The rings of Saturn are strangely flat. But no Perfectly so. Due to the influence of moons in orbit around the planet, some ice particles from the ring can be extracted from the plane. This gives spectacular images of ice towers seen due to the low angle of the sun, which would be invisible at other times of the year of Saturn. Thus, Cassini officials took zillions of images of the rings during this time, both before and after the exact day of the equinox, to capture these long shadows.

Enter Kevin M. Gill, a software engineer who also processes the images. He has frequently reprocessed Cassini's raw images into high quality works of art and has made an amazing video here. He took a stack of images taken on July 26, 2009 just before the equinox, sewed them into 3D and remapped them in a cylindrical projection, creating an animation that gives the impression you fly above the rings at the equinox, follow them around Saturn for 250,000 kilometers!

Watch:

Whoaaaaaaaa. In this animation, you fly over the outer edge of the B ring. Saturn is about 175,000 kilometers to the right, the sun about 1,5 km. billion kilometers on the left. More immediately, on the left side of the screen is the inner edge of the Cassini division, a huge rift in the rings of Saturn (you can even see it in small telescopes of the Earth). This part of the division is particularly devoid of ring particles and is called Huygens Gap.
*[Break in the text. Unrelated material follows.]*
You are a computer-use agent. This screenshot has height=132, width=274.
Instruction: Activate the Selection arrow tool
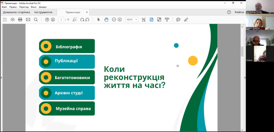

A little more than a minute after the start of the animation, you start to see irregularities in the B ring, which get bigger as you travel, then 2 minutes later, they dominate the ring up to 3 km high! These are probably caused by small ring B glasses that interact by gravitation with the particles of the ring, which throws them into these huge arrows.

Note that as you travel 250,000 km around the rings here, it's still only about a third of the way! The rings of Saturn are immense. Despite everything, they are fragile and thin, composed of innumerable billions of small grains of ice.

How wonderful would it be to make such a trip in reality? I sincerely and sincerely hope that humanity will eventually have the chance to make a trip like this.